(Here's an old post I wrote about Ted Haggard back in January on my old blog. It seems relevant to the whole Larry Craig debacle. Gawsh, my blogging's changed a lot since back then when I had just gotten started, but I'm thinking the main ideas still apply. Enjoy! ~Alex)
The Advocate has an interview with Alexandra Pelosi about her HBO documentary Friends of God. She touches on something that I've been thinking about:
We talked about gay marriage. He said, "I think the gays should be lobbying for civil unions, because that's more doable." He wasn't a hater. And I know everyone likes to talk about how he was a hypocrite, but I think Stephen Colbert said it best [originally about Mark Foley]: Ted Haggard is not a hypocrite--he didn't try and gay-marry anyone. He knows homosexuality; he preached from the pulpit that homosexuality is a sin. That's what he believes because that's in the Bible. Now, he did it...that doesn't mean he didn't know it was a sin.
OK, this touches on why I think that the hypocrisy narrative related to outings like those of Ted Haggard is both inaccurate and ineffective in trying to get queer equality.
Alexandra Pelosi basically says why it's inaccurate: Ted Haggard didn't try to use any of the rights that he opposed, like same-sex marriage. These sorts of Christians think that homosexuality is sin. They believe that every single human being sins. When they commit this specific sin, it's not hypocrisy; it fits quite neatly in the way they see the world. In fact, it bolsters their view that homosexuality is a fleeting desire, part of the fall from the grace of God that can be solved through salvation and prayer (ignoring his repeated attempts at praying away the gay, which they do). And Ted Haggard as a closet case is much closer to their ideal than Ted Haggard as a out and proud gay man would be.
Second, it's not an entirely effective way to interpret the phenomenon of gay homophobes. Let's think about Lisa, the hypothetical person. Lisa is big on getting people to donate money to breast cancer research. She tells everyone she meets about how important it is to get money for this sort of research, tries to get sponsors for her to Race for a Cure, and vocally laments the lack of such funding from the government. But she herself, even though she lives quite comfortably, doesn't donate any money at all to breast cancer research. She's just plain selfish.
Does this make Lisa a hypocrite? Absolutely. It would be much better if she donated money. But she would also cease to be a hypocrite if she just stopped being such an advocate for breast cancer research. Supposing there were no way to pry this money from her hands, would it be better if she just shut up about the whole thing? What if she were effective at getting people to donate?
This is the way heterosexists view Ted Haggards. You can even read about it in their press releases, how the views that a certain politician holds and his or her legislative actions are far more important than his or her personal actions. They have a built-in answer to the hypocrisy charge that is quite persuasive, if one buys into heterosexism.
A better way to frame these instances is to label it for what it really is: a direct refutation of their argument that "homosexual actions" are simple whims and that sex is unimportant.
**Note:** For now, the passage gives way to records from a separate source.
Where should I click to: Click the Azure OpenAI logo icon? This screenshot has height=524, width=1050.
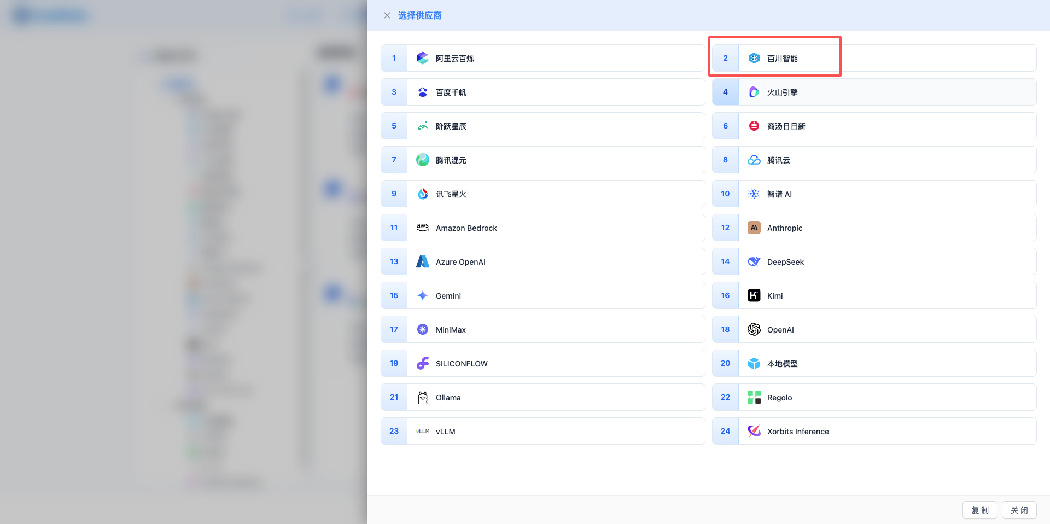point(422,261)
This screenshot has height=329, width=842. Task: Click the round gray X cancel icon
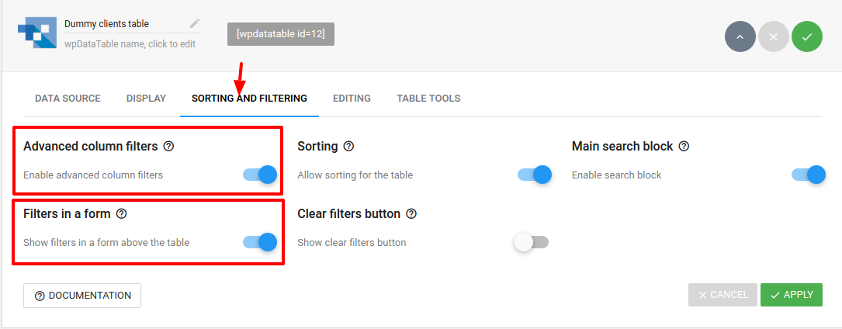773,36
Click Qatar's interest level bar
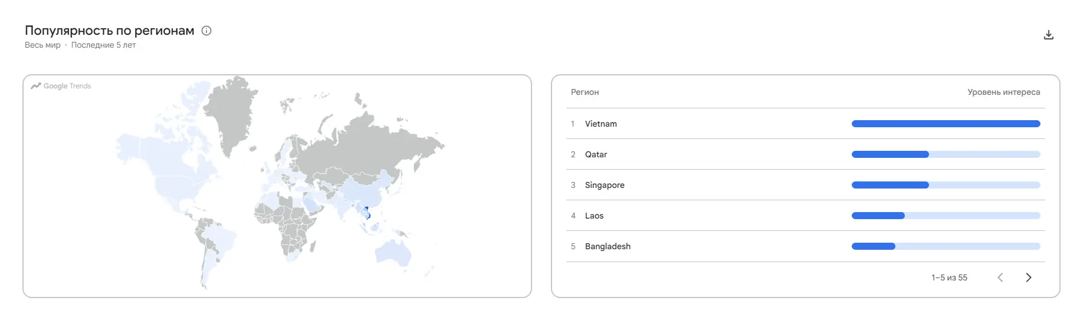Screen dimensions: 1080x324 pos(946,154)
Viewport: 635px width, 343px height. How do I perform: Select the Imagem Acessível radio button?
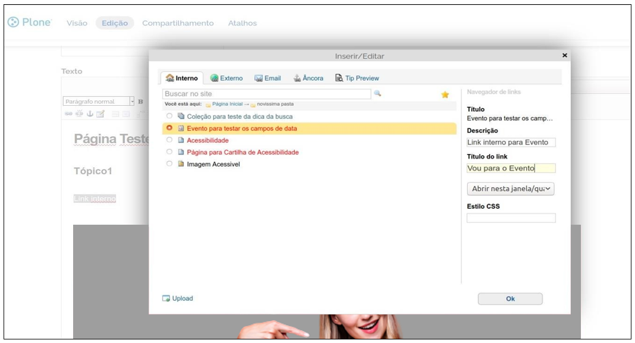[169, 164]
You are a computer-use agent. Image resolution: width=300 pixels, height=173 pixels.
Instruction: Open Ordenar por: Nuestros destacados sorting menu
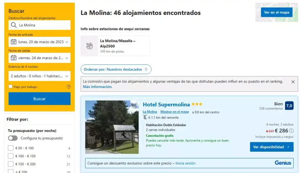coord(116,69)
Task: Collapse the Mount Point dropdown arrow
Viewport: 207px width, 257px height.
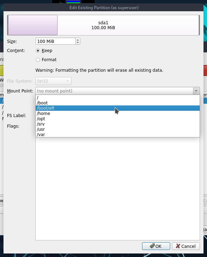Action: tap(196, 91)
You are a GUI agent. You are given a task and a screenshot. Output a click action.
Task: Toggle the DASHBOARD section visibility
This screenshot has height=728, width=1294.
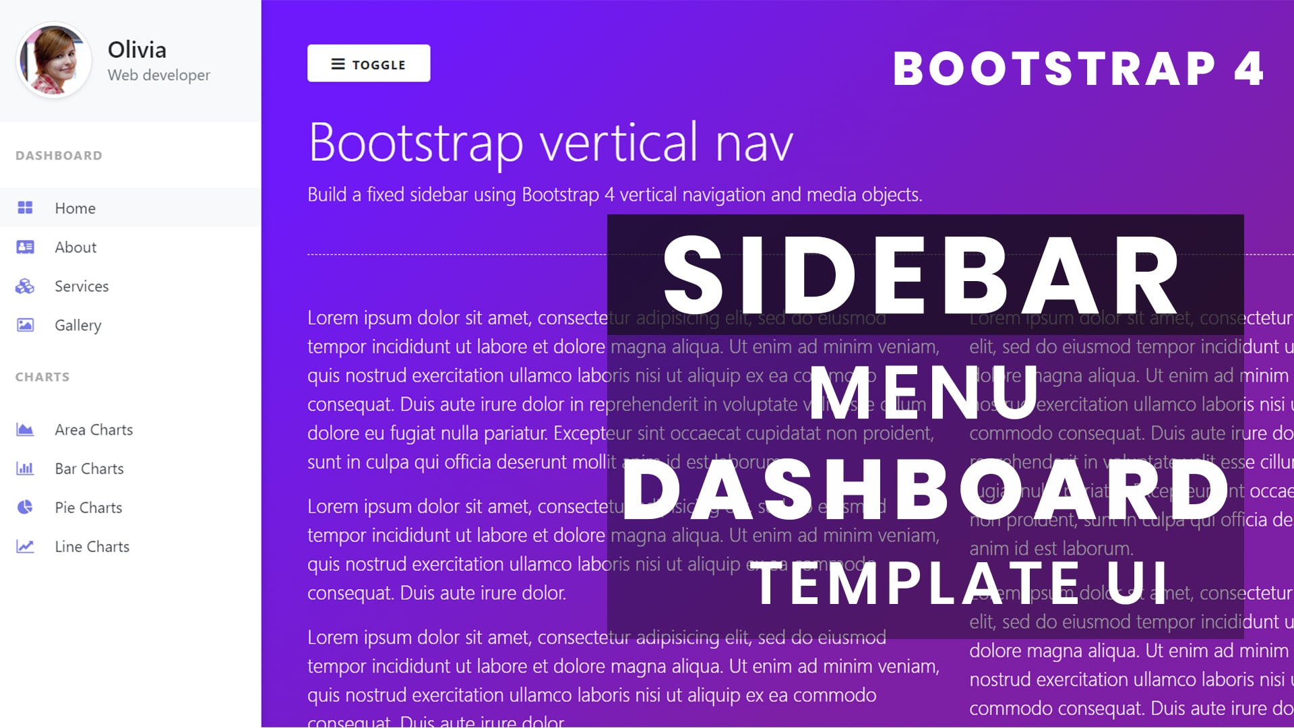59,154
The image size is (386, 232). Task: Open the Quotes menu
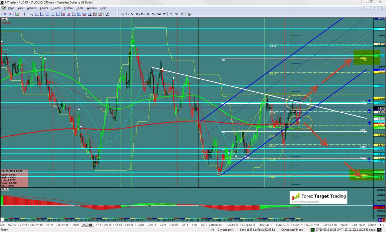55,8
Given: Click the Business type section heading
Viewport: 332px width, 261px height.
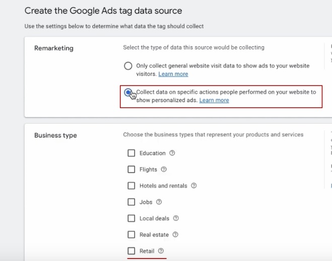Looking at the screenshot, I should point(55,135).
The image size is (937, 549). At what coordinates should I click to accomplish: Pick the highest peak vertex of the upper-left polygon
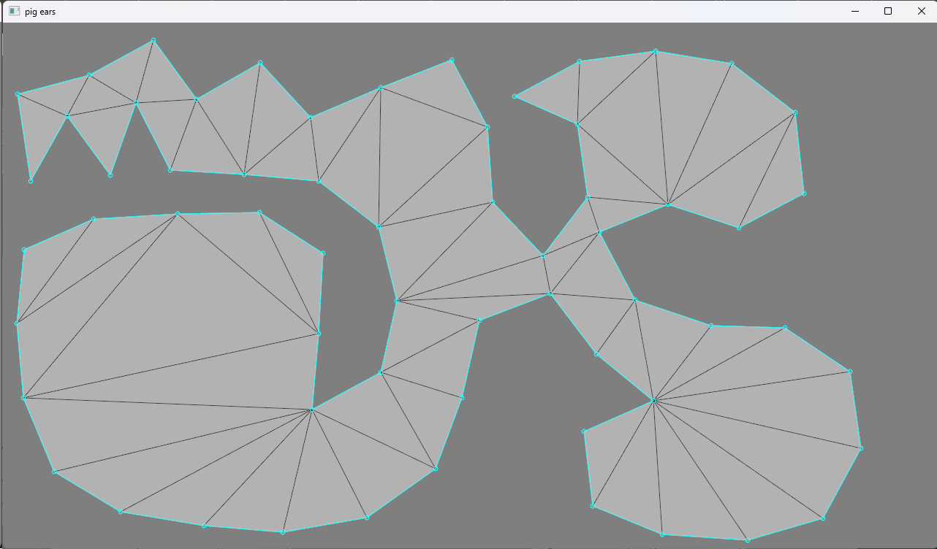pos(153,40)
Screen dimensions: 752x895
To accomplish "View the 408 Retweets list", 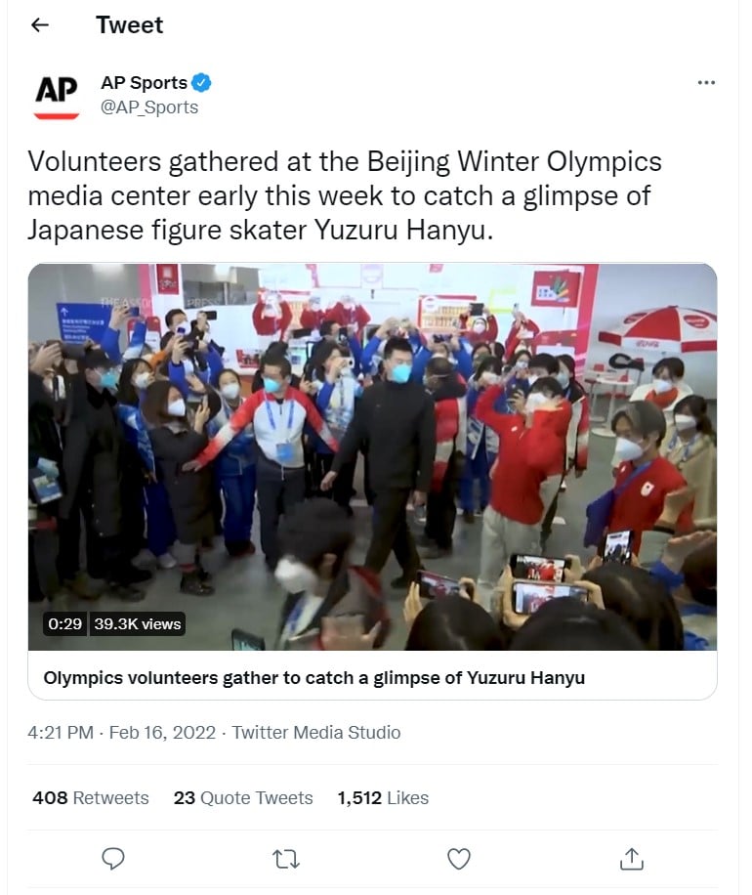I will [x=91, y=797].
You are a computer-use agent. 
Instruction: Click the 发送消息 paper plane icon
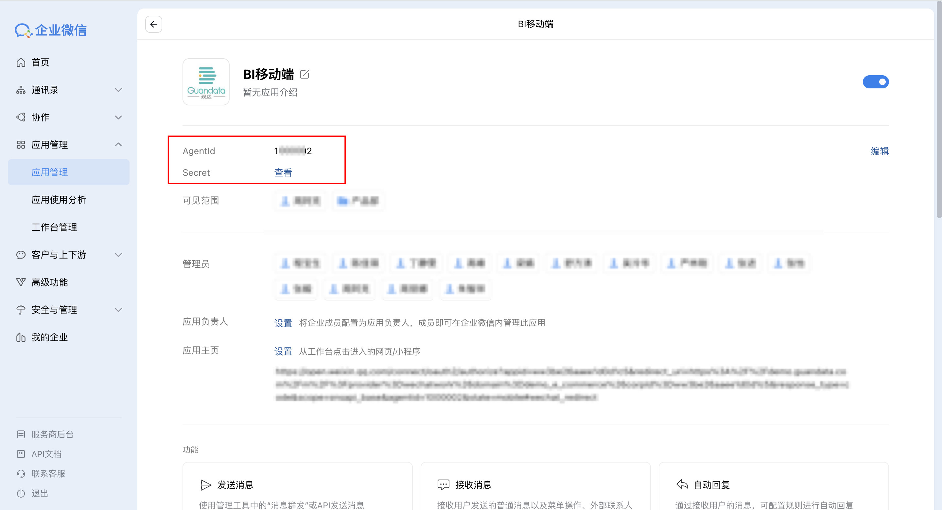coord(206,485)
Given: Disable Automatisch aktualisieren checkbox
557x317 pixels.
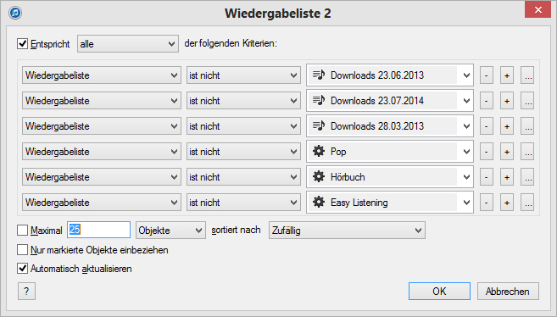Looking at the screenshot, I should (22, 269).
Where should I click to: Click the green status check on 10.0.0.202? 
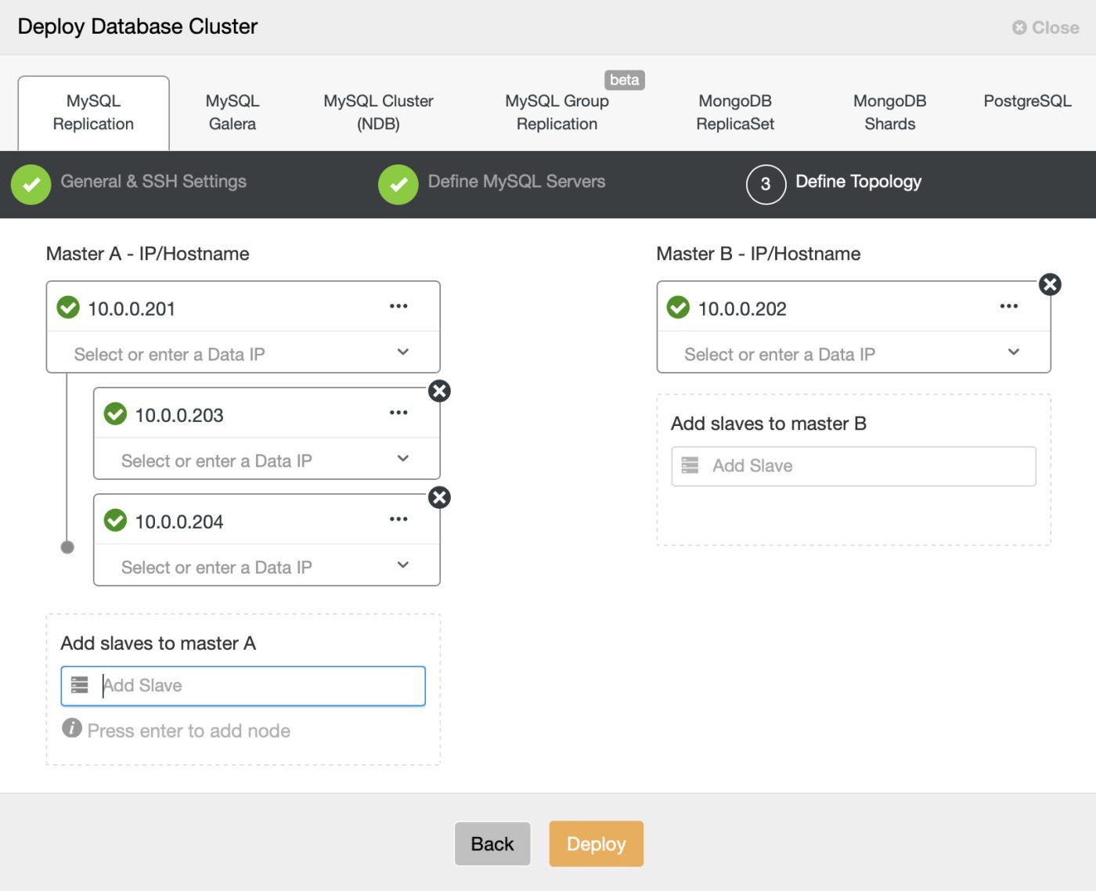click(x=677, y=308)
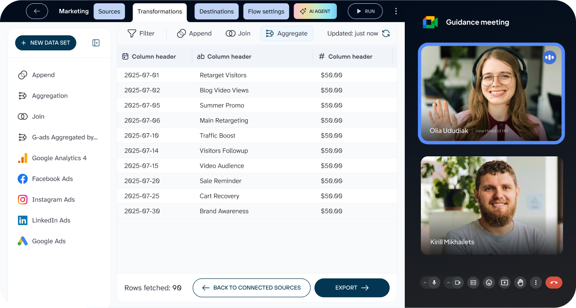The width and height of the screenshot is (576, 308).
Task: Turn off the camera in the meeting
Action: [x=457, y=283]
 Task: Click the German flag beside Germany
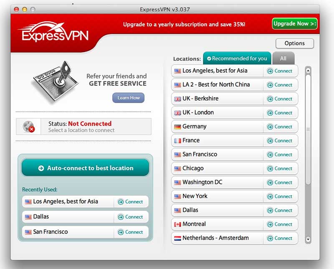177,127
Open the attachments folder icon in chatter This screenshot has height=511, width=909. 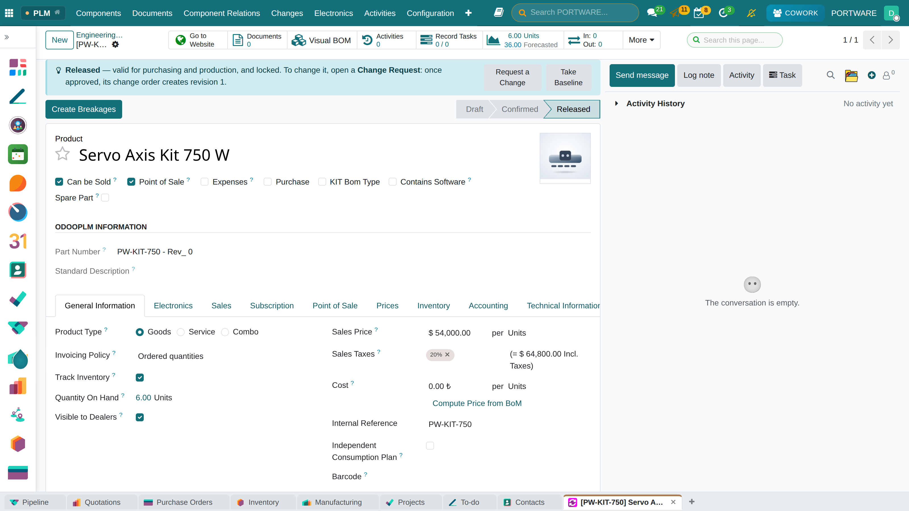[x=851, y=75]
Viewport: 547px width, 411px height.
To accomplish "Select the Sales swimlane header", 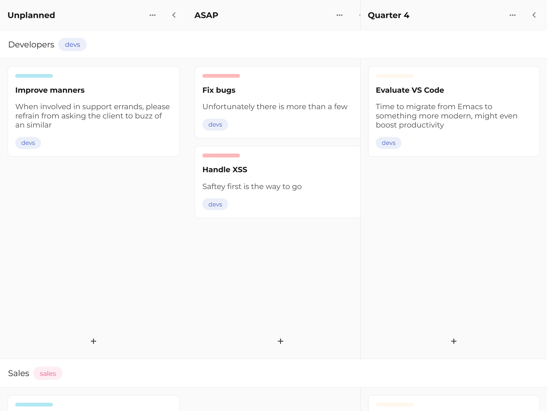I will [18, 373].
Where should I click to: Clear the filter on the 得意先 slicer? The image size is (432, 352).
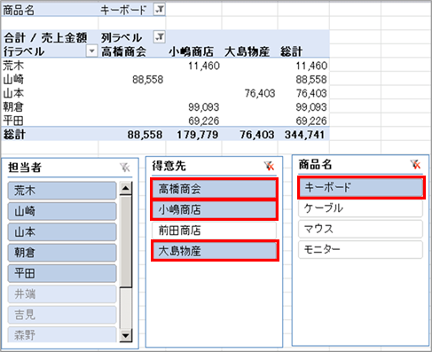[269, 166]
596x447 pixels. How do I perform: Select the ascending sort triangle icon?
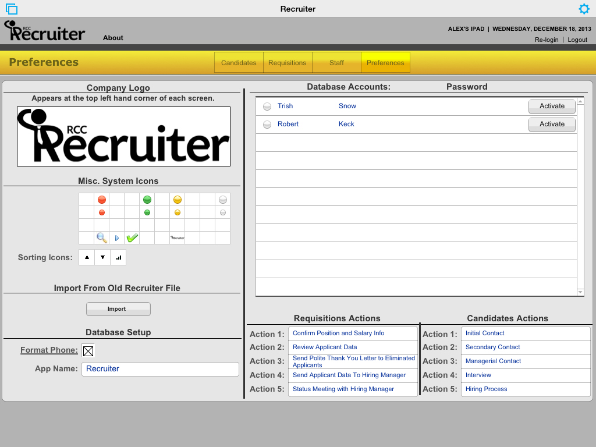(x=87, y=257)
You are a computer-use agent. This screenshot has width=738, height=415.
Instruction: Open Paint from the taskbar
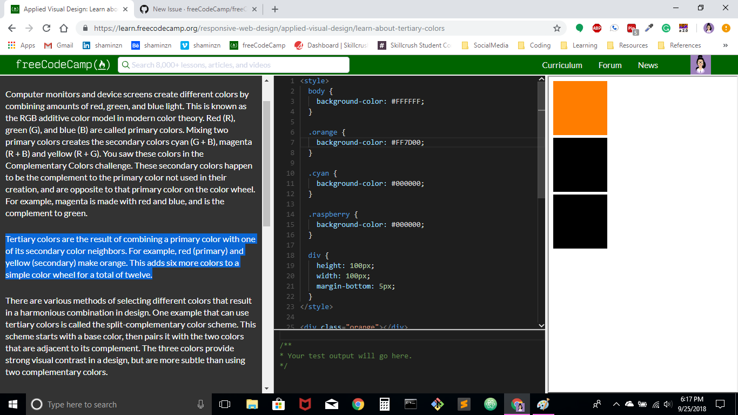[x=543, y=404]
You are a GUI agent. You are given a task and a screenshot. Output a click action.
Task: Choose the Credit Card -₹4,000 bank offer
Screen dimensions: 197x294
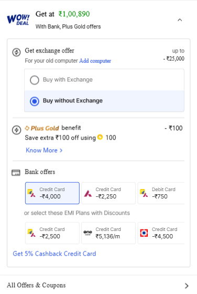pos(52,193)
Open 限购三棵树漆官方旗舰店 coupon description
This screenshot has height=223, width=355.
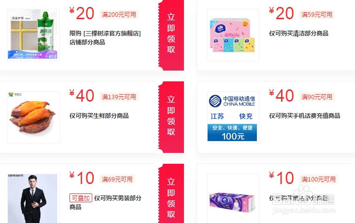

Here are people who would absolutely choose not to be queer, not to have extra-marital sex, and keep their hands to themselves if they could. No doubt about that. Haggard tried to pray away the gay, as he said in his public statement just after Mike Jones outed him. But he couldn't. If he couldn't, how are we to believe that anyone else can?
By speaking the language of fact, truth versus untruth, instead of the language of morality, we stand a better chance of interpreting this situation in a way that conservative Christians can understand. They already think that we're morally bankrupt, and they have a more than logical answer to that interpretation, so it's not going to change any minds.
While I've said before that heterosexism is more than just a lack of information, it's also something that can be changed. It's a world view that people invest a lot of energy into, but if we seize on opportunities like to show the obvious (to us) contradictions in heterosexist thought, we can change a few minds.